#### What is expected:
Present as a numbered list, skipping blank lines, the lines from the one containing "Given: Switch to grid view of tone models" through the last of the lines below, both included. Leave out the pictures.

#### Given information:
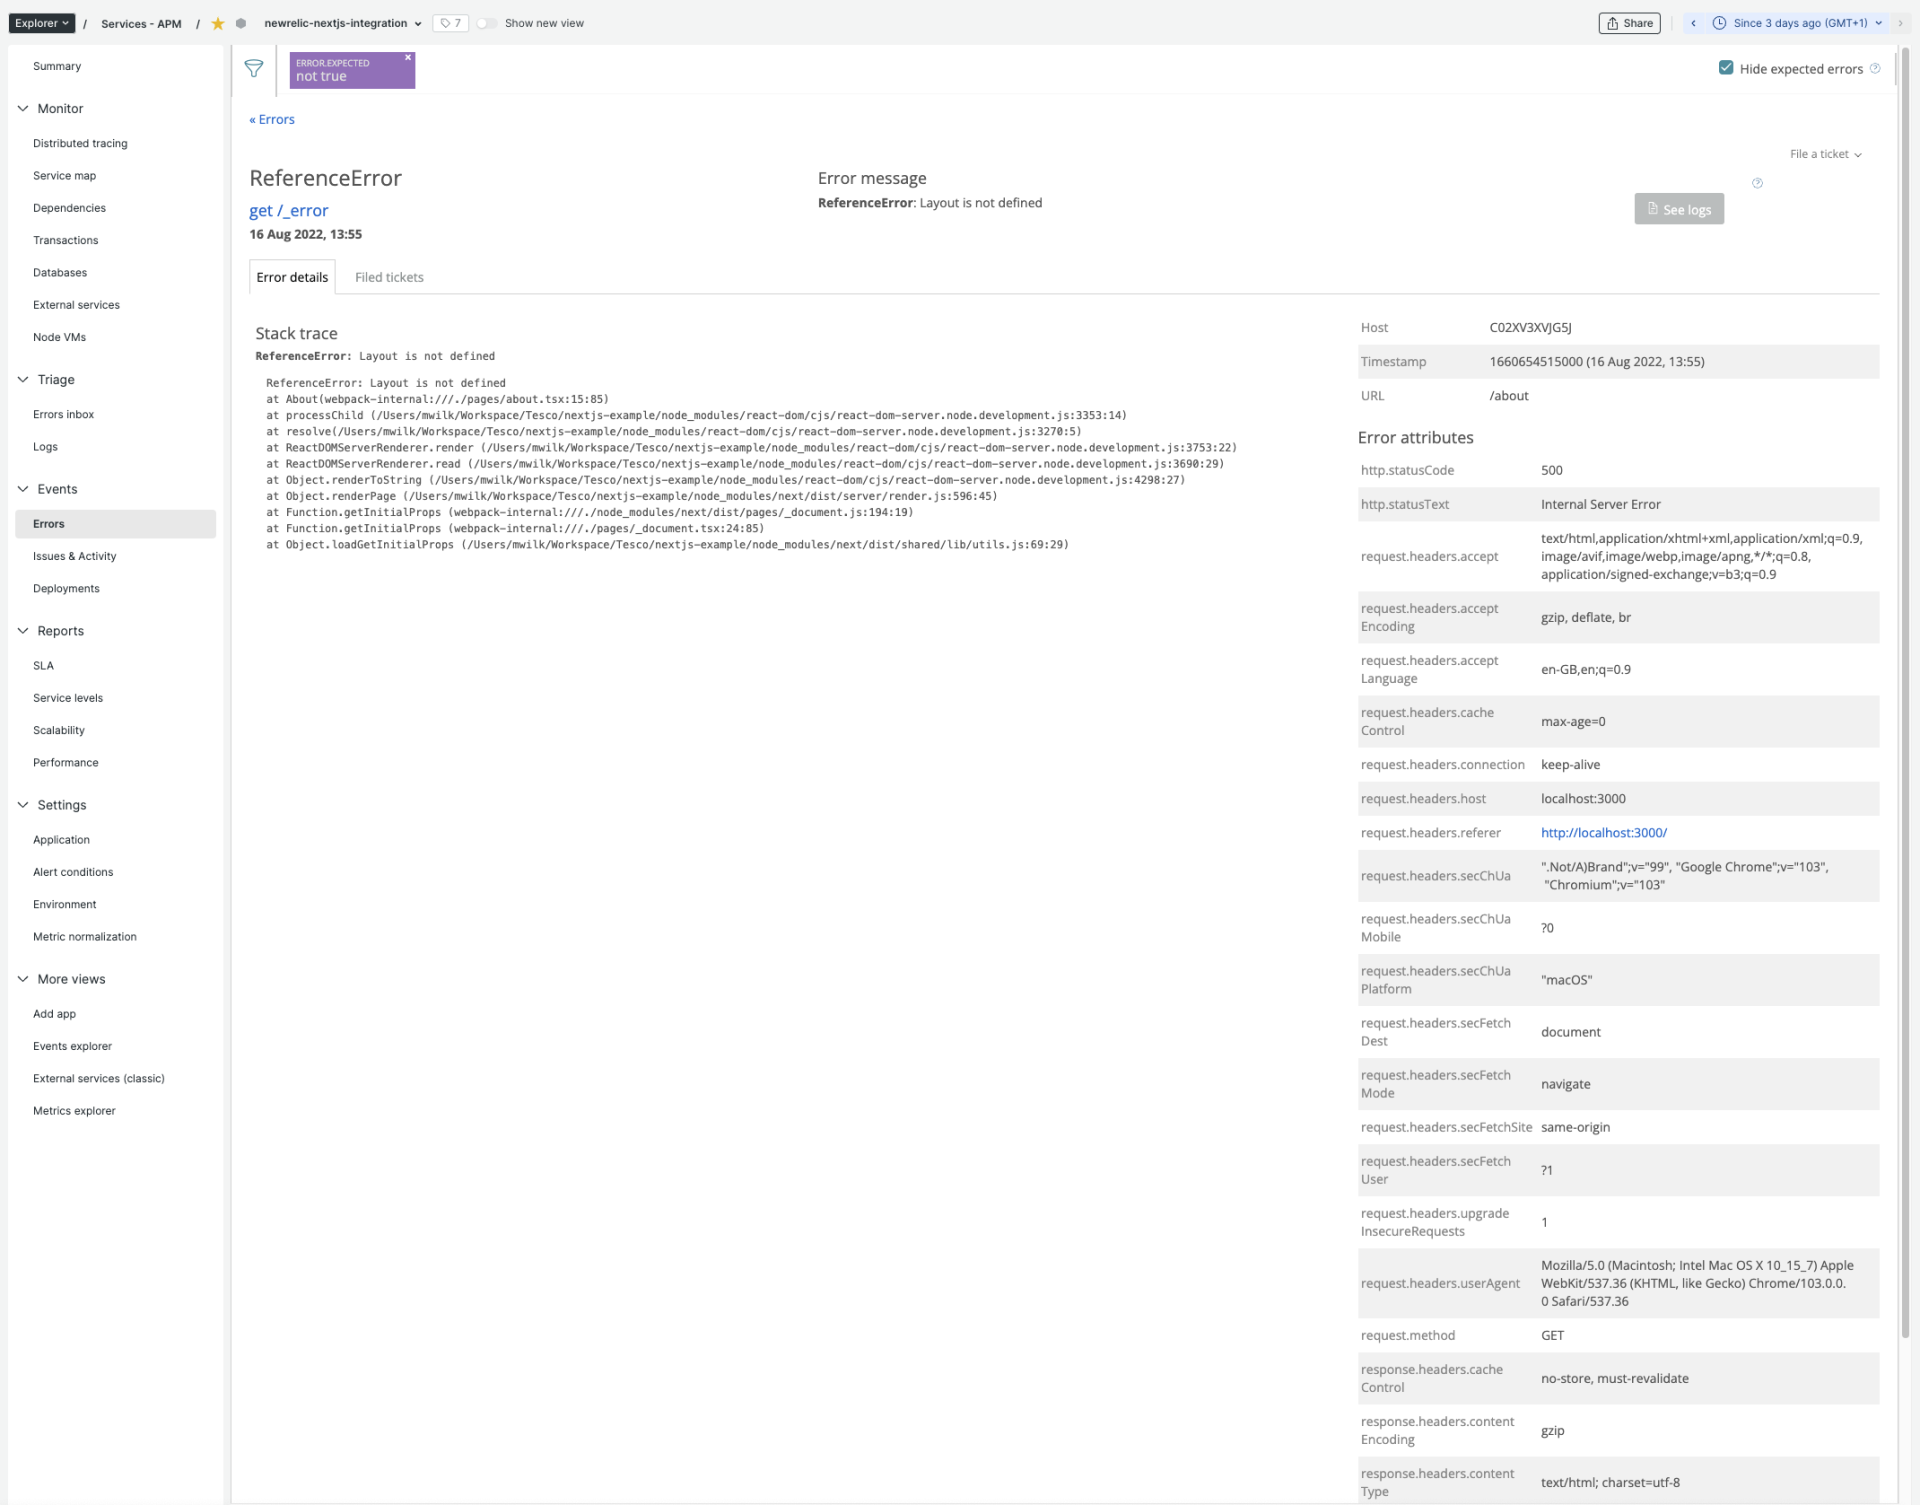Follow the http://localhost:3000/ referer link
The width and height of the screenshot is (1920, 1505).
click(x=1604, y=832)

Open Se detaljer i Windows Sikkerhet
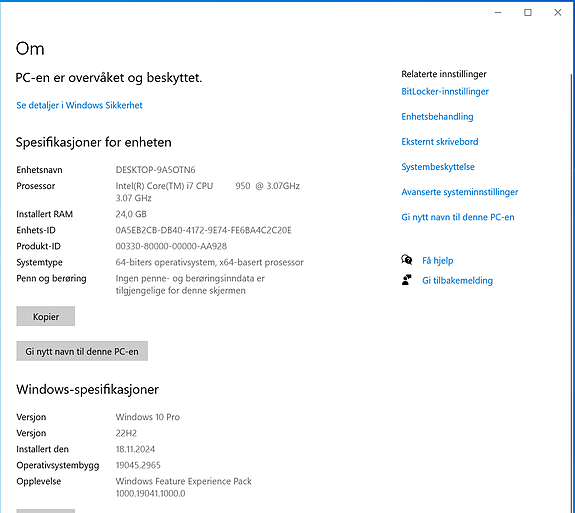click(79, 105)
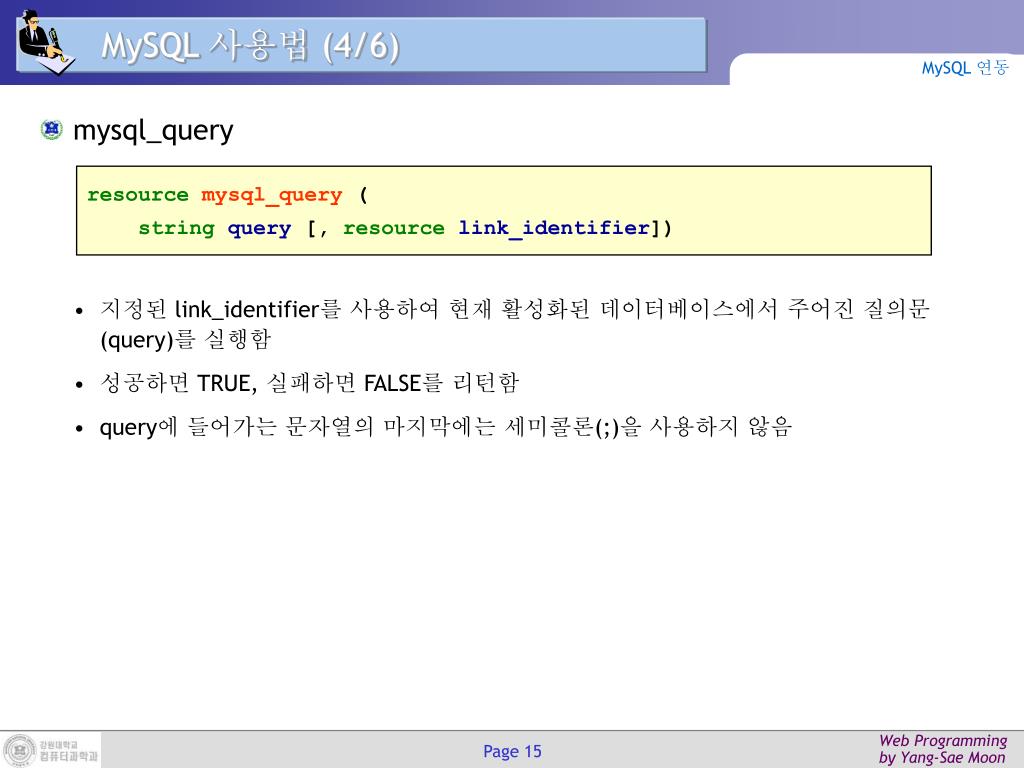Click the "mysql_query" section heading
This screenshot has height=768, width=1024.
(154, 130)
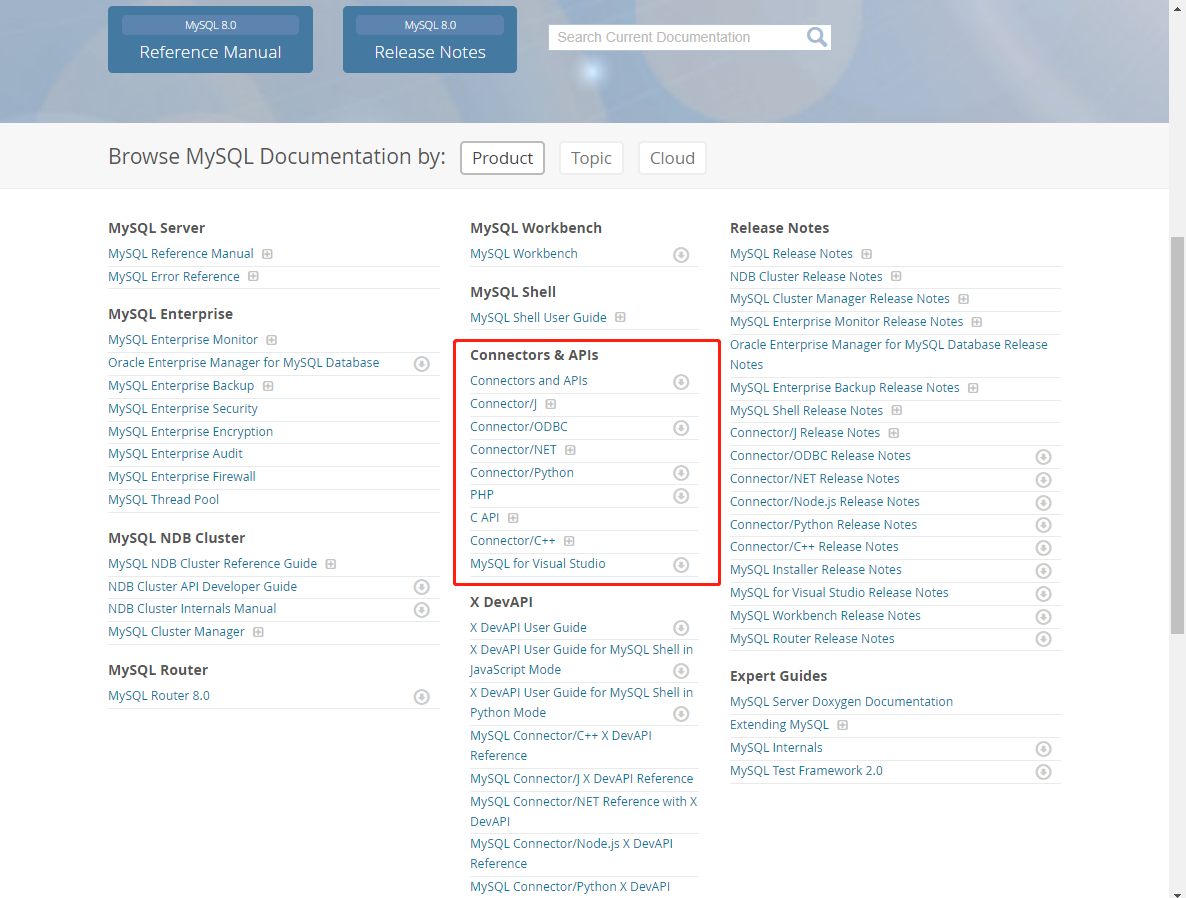Viewport: 1186px width, 898px height.
Task: Click the arrow icon beside MySQL Test Framework 2.0
Action: 1043,771
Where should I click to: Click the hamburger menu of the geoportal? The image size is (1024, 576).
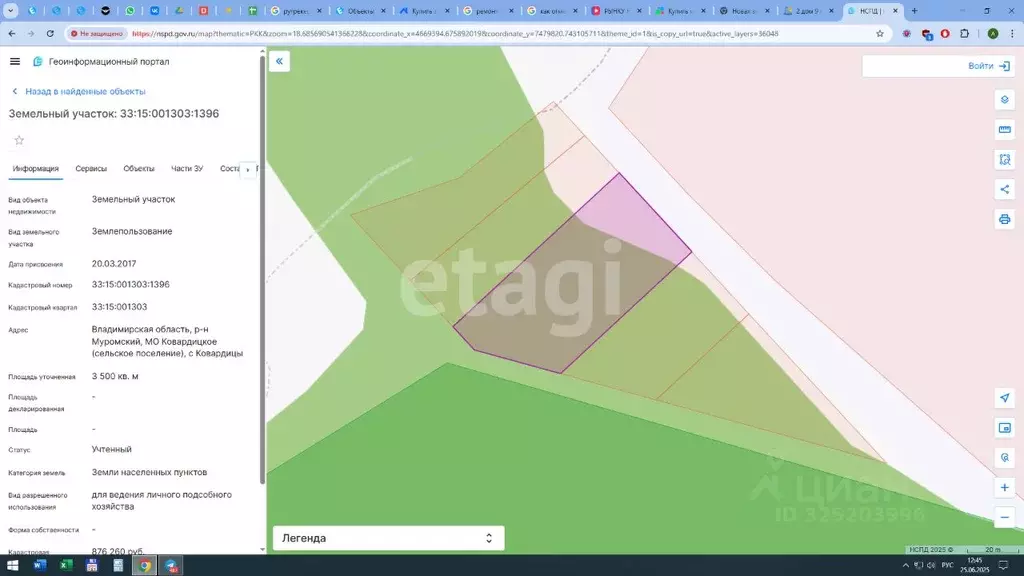[x=14, y=61]
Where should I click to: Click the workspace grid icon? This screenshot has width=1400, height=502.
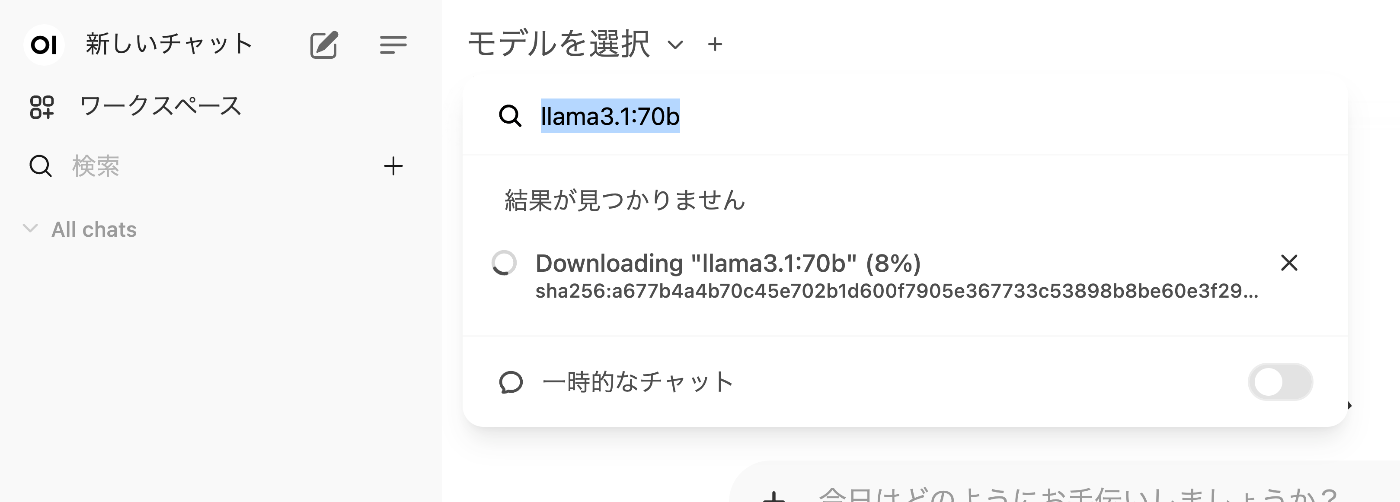tap(41, 107)
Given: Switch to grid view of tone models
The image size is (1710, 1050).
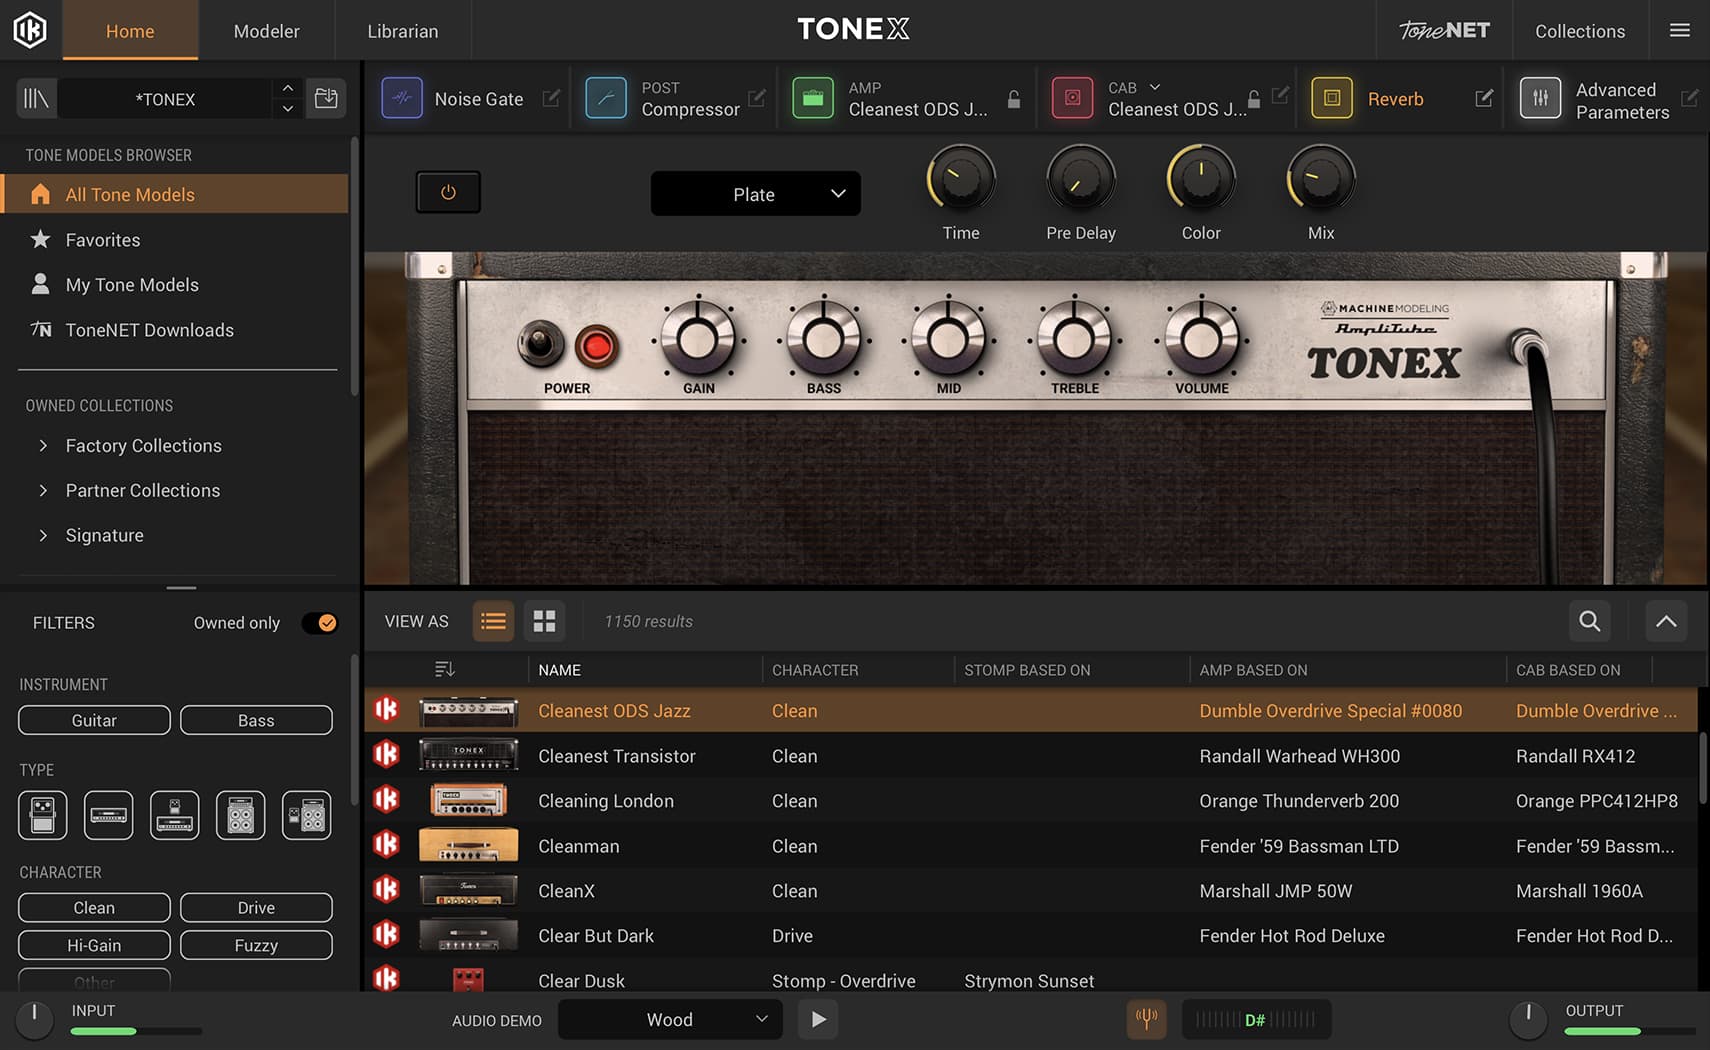Looking at the screenshot, I should [x=544, y=621].
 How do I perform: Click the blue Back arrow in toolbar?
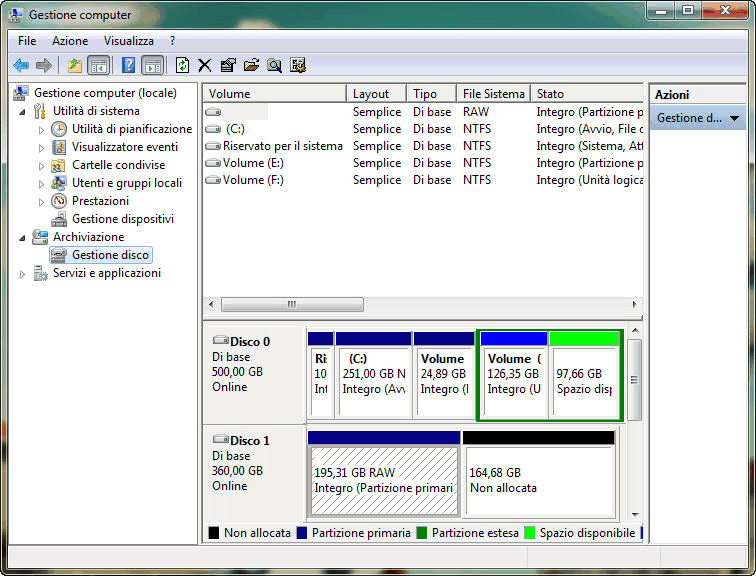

#### The output:
1. Given: Switch to grid view of tone models
2. The image size is (1710, 1050).
3. Looking at the screenshot, I should [x=544, y=621].
4.  How do I perform: Click the blue Back arrow in toolbar?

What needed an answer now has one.